THB cultures (18 h at 30°C) of the S. pyogenes strains M25, Tn216, SF370, 148, and M-57 were used to inoculate lawn cultures on BaCa, either supplemented with partially purified streptin (adjusted to a final concentration of titer 2 AU/ml against indicator I1) (induced culture) or not supplemented (control). After incubation for 14 h at 30°C, the cells were resuspended in 0.85% NaCl, and the total RNA was extracted as described above.

Autoinduction of streptin production.

The autoinducibility of streptin production was assessed by using a novel plate assay (Fig. (Fig.1).1). A 20-μl sample of purified streptin 1 or streptin 2 (titer 2 against indicator I1) was spotted centrally onto the test side of a BaCa plate and left to dry. A lawn culture of strain M25 was then seeded evenly over the entire agar surface by using a swab charged by dipping into an 18-h THB culture. A series of replica plates were set up in this manner, and each one was incubated at 30°C for a specific time (12, 14, or 16 h), after which the cellular growth was removed and the agar surface was sterilized by exposure to chloroform vapor for 30 min. Purified streptin 1 or streptin 2 (20 μl of the titer 2 preparation) was then spotted onto the control side of the agar and allowed to dry prior to swabbing an 18 h THB culture of indicator I1 evenly over the surface of the agar. After incubation (18 h at 37°C), a relatively larger zone of inhibition on the test side compared to the control was taken to indicate enhanced (autoinduced) streptin production.

FIG. 1.
Autoinduction of streptin production by the plate assay method. HPLC-purified streptin 1 (20 μl) was spotted onto the test side of the BaCa plates and allowed to dry into the agar. A lawn of strain M25 was inoculated onto the surface and incubated ...

Elimination of streptolysin O (SLO)-associated hemolysis on cholesterol-supplemented Ba.

Ba was supplemented with 5 mg of cholesterol/ml to eliminate hemolysis due to SLO (9). Control S. pyogenes were strains M25 (SLS+ SLO+), Blackmore (SLS+ SLO), and C203U (SLS SLO+). Strains that produce SLO but not SLS are nonhemolytic on this medium. Hemolysis due to the action of SLS was evident after 24 to 36 h of incubation at 37°C in 5% CO2 in air.


Production, purification, and partial characterization of streptin.

• Provided records:
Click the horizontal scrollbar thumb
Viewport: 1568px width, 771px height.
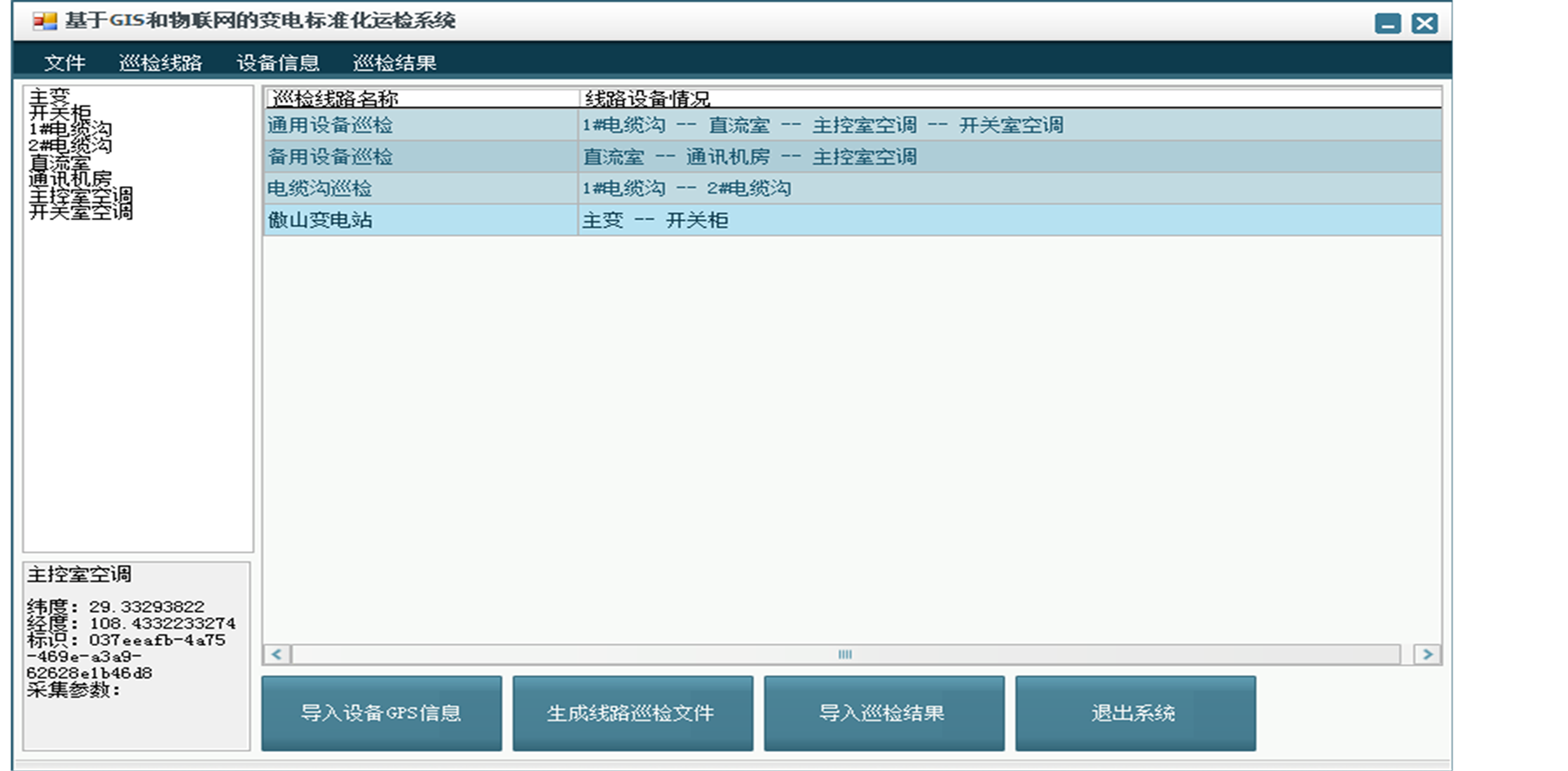click(844, 654)

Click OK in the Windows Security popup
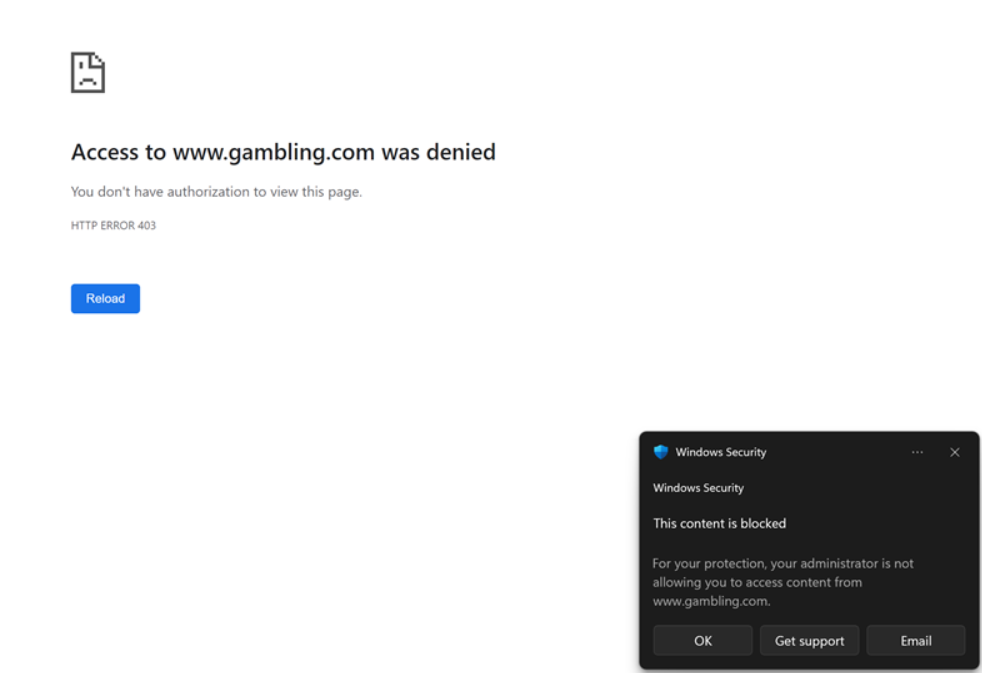[x=702, y=641]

• Tasks and exercises:
**a)** Answer these questions from the streptin methods passage.
(i) For how long was the agar surface exposed to chloroform vapor?
(ii) How much cholesterol was added to the Ba?
(iii) What concentration of NaCl were the cells resuspended in before RNA extraction?
**b)** Extend the streptin methods passage from the point where it stops.
The rows have nothing to do with this work.

• Results in order:
**a)**
(i) 30 min
(ii) 5 mg/ml
(iii) 0.85%

**b)**
All attempts to detect streptin activity in liquid cultures of strain M25 were unsuccessful. BaCa-THB biphasic culture systems, however, yielded fluid-phase supernatant preparations that typically had a titer of 2 AU/ml. Cells from each 2 liters of the fluid phase, when extracted with 95% acidified methanol, typically yielded 3,200 AU of streptin. Removal of the methanol yielded crude streptin preparations (titer of 2,048 AU/ml) with inhibitory activity against all nine standard indicator strains. Purification of streptin was then achieved by HPLC by using a combination of C8 and C18 resins (Fig. (Fig.2).2). Three different forms of streptin were sequentially eluted from C8 resins by using 32% isocratic acetonitrile: streptin 1 (2,424 Da), streptin 1′ (2,442 Da), and streptin 2 (2,809 Da). Trace amounts of several other molecular species were also detected in mass spectrographs of purified streptin fractions, and these appear to correspond to various less-dehydrated forms of either streptin 1 (2,494, 2,476, and 2,460 Da) or streptin 2 (2,840 and 2,821 Da). N-terminal amino acid sequencing showed that the first six amino acid residues of both streptin 1 and streptin 1′ were VGXRYL, where “X” indicates no recognizable amino acid. Streptin 2, however, had three additional amino acid residues at the N terminus, its sequence being TPYVGXRYL. The amino acid composition analysis of streptin 1 matched almost exactly the numbers of each amino acid predicted by translation of the streptin structural gene (Table (Table1).1). Two lanthionine residues were detected, as was an unidentified peak that may correspond to 3-methyllanthionine.

FIG. 2.
(A) C8 reversed-phase HPLC elution profile of a partially purified streptin preparation that had been obtained by SepPak C18 chromatography of a 95% acidified methanol cell extract of strain M25. Protein material eluted in an acetonitrile gradient was ...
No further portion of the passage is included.